When you need reproducible outputs. H2O's eviction decisions depend on the cumulative attention scores at each step, which in turn depend on the exact sequence of tokens generated. Two runs with identical inputs but different initial decoding (different temperature samples) will make different eviction decisions, retaining different subsets of the KV cache, and subsequently generate different completions in ways that are difficult to reason about. For deterministic, reproducible inference pipelines — test suites, regression testing, output diffing — full KV cache is significantly easier to reason about.

What this changes about how you think about KV cache

The conventional mental model: KV cache is the thing you want as big as possible, bounded by HBM. More cache = better quality. The only question is memory management efficiency (PagedAttention) and whether you can avoid recomputing it (RadixAttention).

H2O adds a different axis: the content you keep matters as much as how much you keep. An 80% full KV cache containing the wrong 80% of tokens will perform worse than a 20% cache containing the right 20%. Eviction is not degradation — selective eviction is an optimization if your selection is good.

This reframing has practical consequences. Instead of asking "how do I increase my KV cache budget," the better question is "what's the minimum KV budget I need for my task distribution?" For a conversational assistant mostly handling 2K-token contexts, 80% of full cache is overkill — the heavy hitters in a 2K context are already well within a 50% budget. For a document analysis pipeline with 100K-token inputs, the question is whether H2O's oracle is good enough for your specific documents and questions, which is measurable.

The measurement is the important part. Run your actual workload — real documents, real questions — through H2O at 20%, 40%, and 60% budget. Record F1 or pass rate on held-out questions that require specific recall. Find the knee of the quality-vs-budget curve. That knee is probably somewhere between 30-50% for typical mixed workloads. That's the number you actually deploy at, not a guess from the paper's benchmarks.

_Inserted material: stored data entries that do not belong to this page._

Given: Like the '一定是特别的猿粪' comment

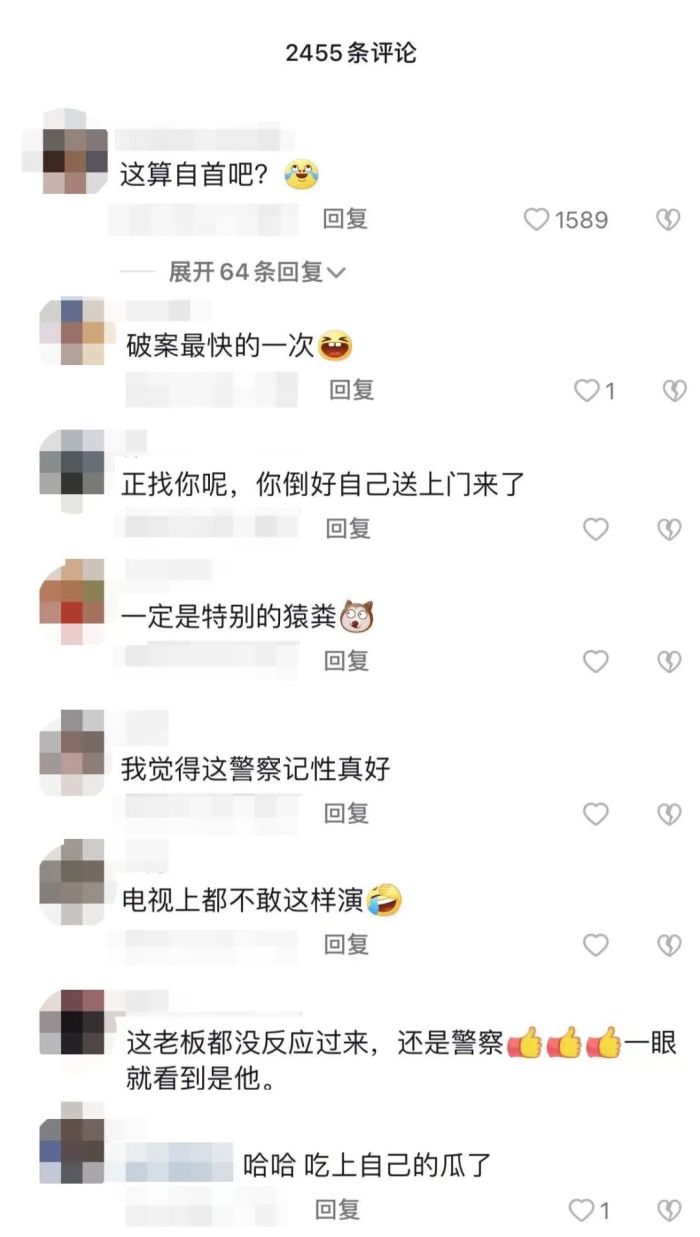Looking at the screenshot, I should [596, 661].
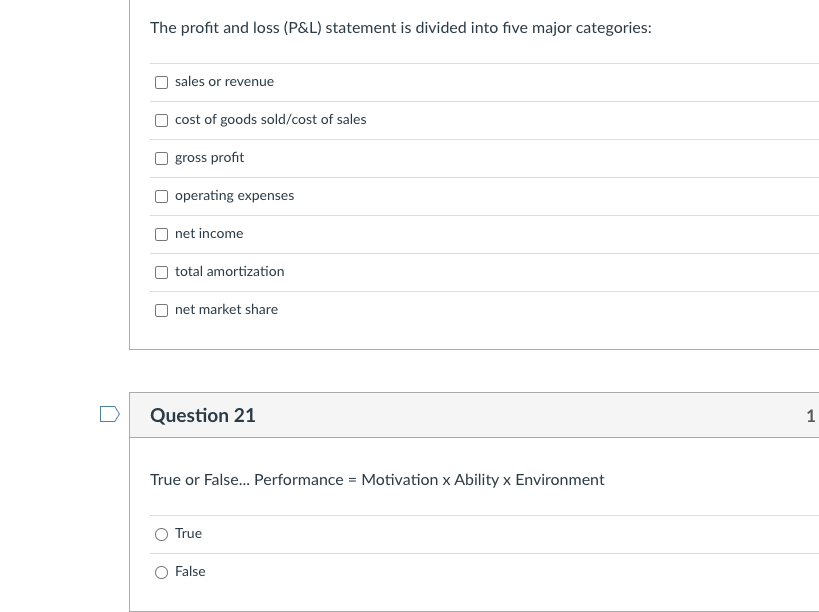Click the Performance equation question prompt

click(377, 479)
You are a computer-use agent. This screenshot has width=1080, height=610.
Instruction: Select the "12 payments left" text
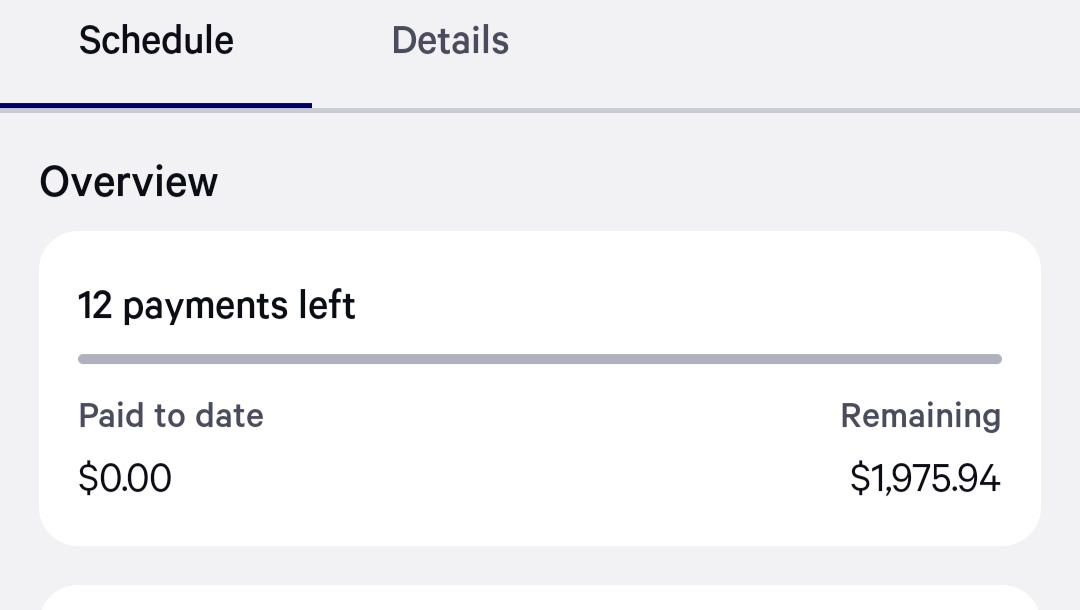(216, 305)
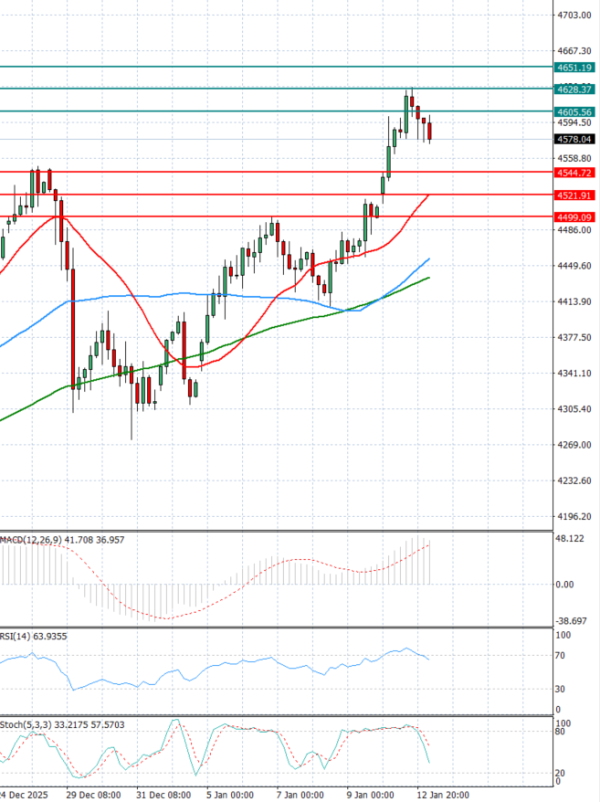Select the 4521.91 support price label
Viewport: 600px width, 802px height.
pyautogui.click(x=575, y=195)
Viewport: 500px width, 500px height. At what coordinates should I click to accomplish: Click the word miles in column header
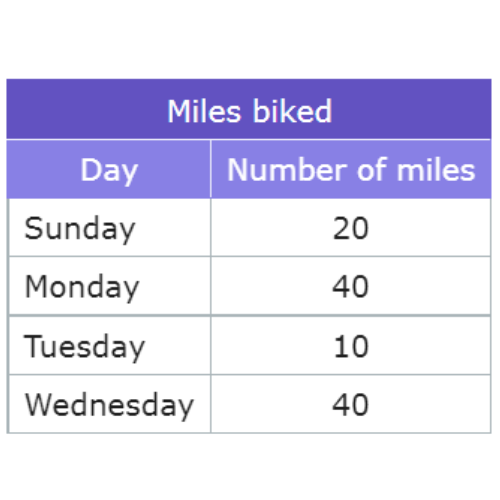tap(436, 170)
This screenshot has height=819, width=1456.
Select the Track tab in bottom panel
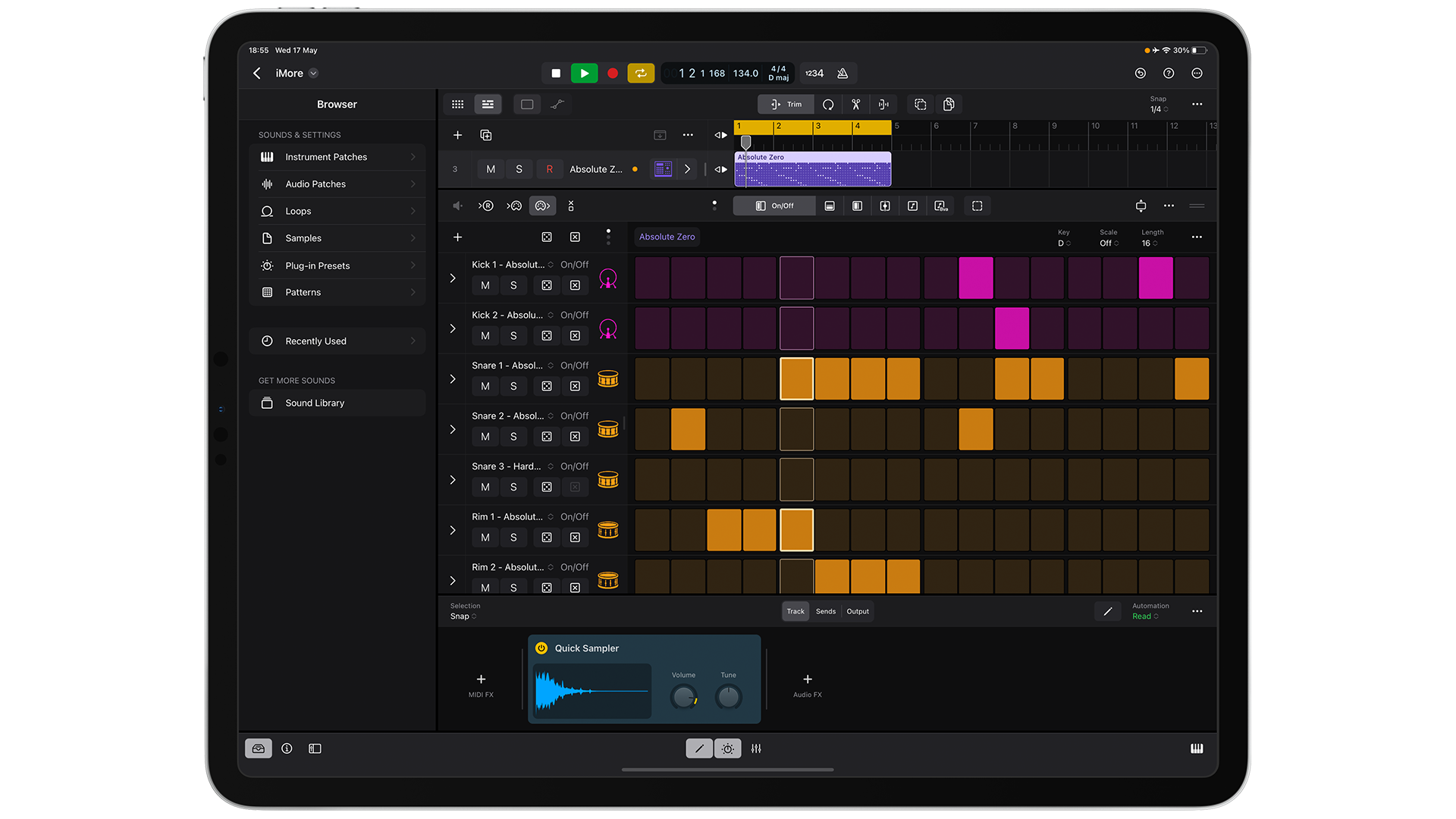tap(793, 611)
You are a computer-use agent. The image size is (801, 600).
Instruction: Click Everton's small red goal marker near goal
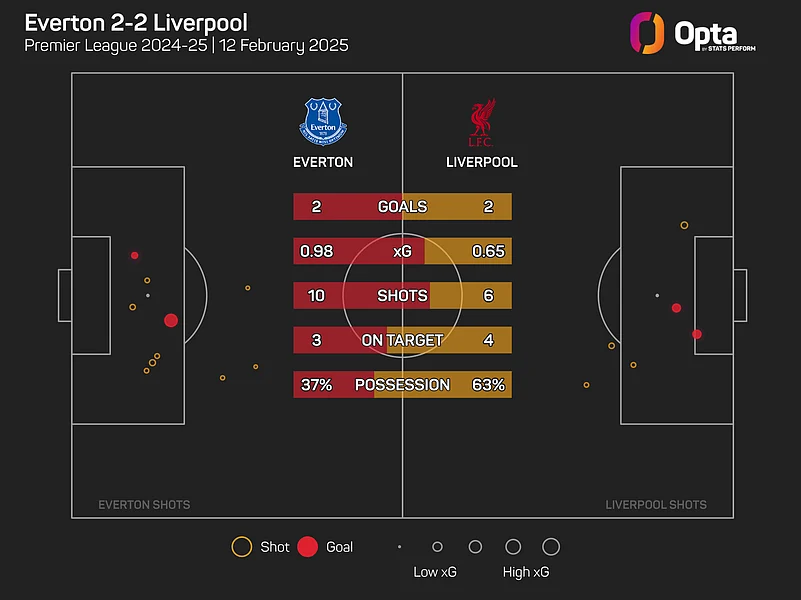134,255
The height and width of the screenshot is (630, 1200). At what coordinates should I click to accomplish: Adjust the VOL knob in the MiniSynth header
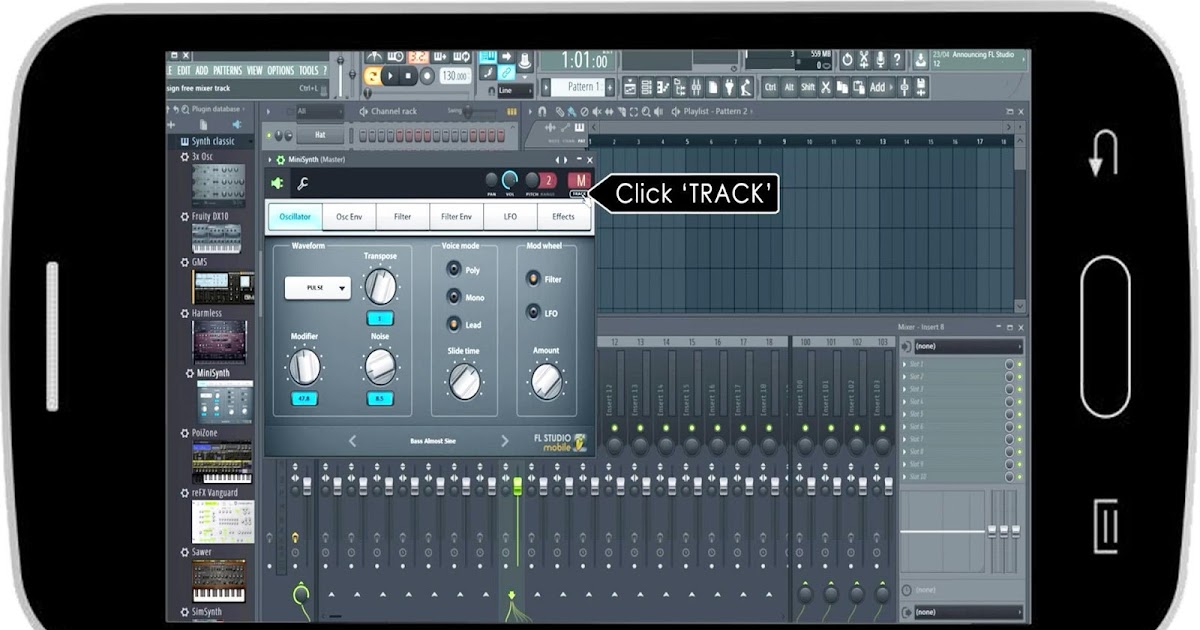509,178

Our document analysis pipeline ended up at 35% KV budget after profiling. TTFT dropped by 60% (less KV to load on each decode step). Throughput went from 1 concurrent 128K request per GPU to 3. Quality on our internal benchmark: 97.2% of full-cache F1. The 2.8% degradation was entirely from very long contracts (>100K tokens) where we'd expected some loss.

The one failure we caught before production: a clause in one contract that defined a technical term used frequently later in the document. The definition itself had low attention (it appeared once, briefly), but the term it defined became a heavy hitter later. H2O evicted the definition, the model answered questions about the term from parametric knowledge rather than the contract-specific definition. We pinned any sentence containing definitional keywords ("means," "defined as," "shall mean") as non-evictable. Problem solved.

That's the operating lesson from H2O: it mostly gets the right answer about what to keep, but the places where it's wrong are systematically predictable — definitional content, one-time mentions of critical facts, safety instructions. Know your failure modes and pin your exceptions.


H2O: Heavy-Hitter Oracle for Efficient Generative Inference of Large Language Models — Zhang, Yang, Ibrahim, Theobald, Wang, Sun, Ali, Shah, Fatahalian, Farooqui, Papailiopoulos. NeurIPS 2023.